Two: The Ministry of Health operation Medsafe last month released details of a study it carried out between November and early February that showed about 30% of DTC prescription medicine advertising failed to meet the Medsafe advertising guidelines. This led to Peter Pratt being quoted in The Dominion as saying “self-regulation on its own doesn’t work, it needs someone with a big stick”. However, when AdMedia asked him about that, he said the story was not accurate, and his view of the level of compliance – which was up dramatically on the previous survey, in 1998 – was “more positive than the spin that the Dom wanted to put on it”. More improvements are needed but things are heading in the right direction, he says.

Three: The DTC debate began to look increasingly confused, with critics lacing their arguments with references to drugs that are not, in fact, marketed direct to consumer. A New Zealand Herald piece on the dangers associated with some contraceptive pills raised the issue of DTC advertising, even though those pills aren’t marketed DTC. Likewise, a letter to the editor published in the Herald, from a member of Auckland University’s psychology department, John Read, drew Prozac into the debate, but, likewise, the anti-depressant is not a DTC drug.

Four: On a different tack, in the United States, questions are being asked about the apparent contradiction between requirements for balance in DTC tv ads but the lack of restrictions on editorial coverage that’s driven by public relations firms. The issue is increasingly relevant as drug companies sign up celebrities to tout the benefits of drugs.
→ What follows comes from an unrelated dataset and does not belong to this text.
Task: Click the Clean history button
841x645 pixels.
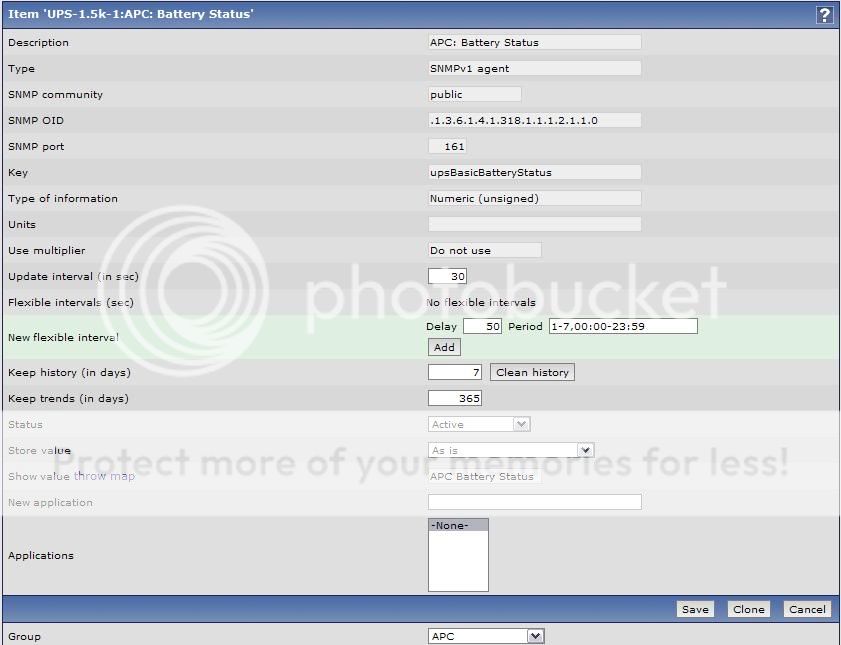Action: click(532, 372)
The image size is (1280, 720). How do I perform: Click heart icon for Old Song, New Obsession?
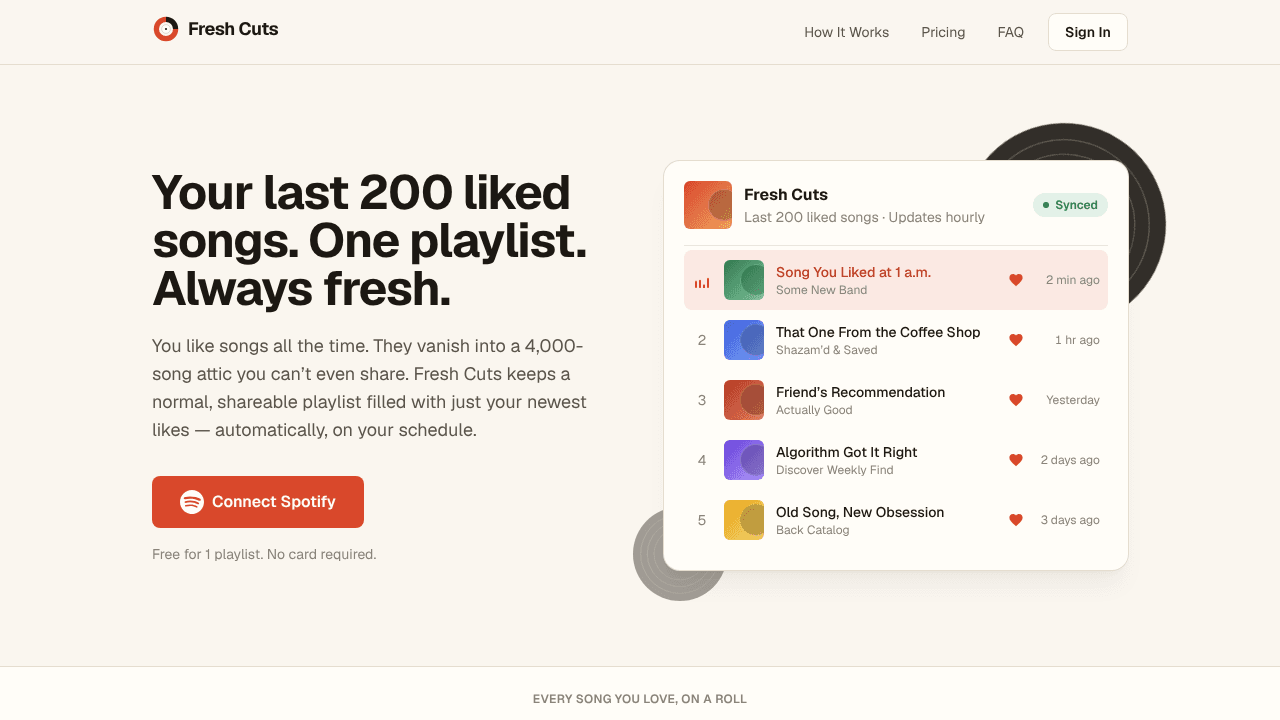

Beverly Hills 90210 star Jennie Garth, for example, is promoting the migraine drug Imitrex. (You could argue the programme’s audience would have been more deserving, but let’s not go there.)

According to a report in the Financial Times last month: “Drug companies are employing celebrities in the same way Nike or Pepsi might feature the latest sports or pop star to push their product. Last year, one drugs company even put an advert in Variety, the entertainment trade magazine, saying that it was searching for a celebrity who was using its heart drug, to star in a DTC advertising campaign.”

It’s an odd situation if pharmaceutical companies who are forced to highlight potential side effects in their ads, can side-step that by getting celebs to put out the message via magazine puff pieces and human interest stories. However, as one healthcare agency head said in the FT piece, while there were “certainly more opportunities for third parties to talk about drugs more liberally in interviews than in adverts”, pharmaceutical firms knew “that if you push too hard or take short-cuts it can be counter-productive. They are trying to be as cautious, yet as aggressive as possible, in their marketing. It is a fine line.” Sounds a lot like the sort of thing you might hear said in this country.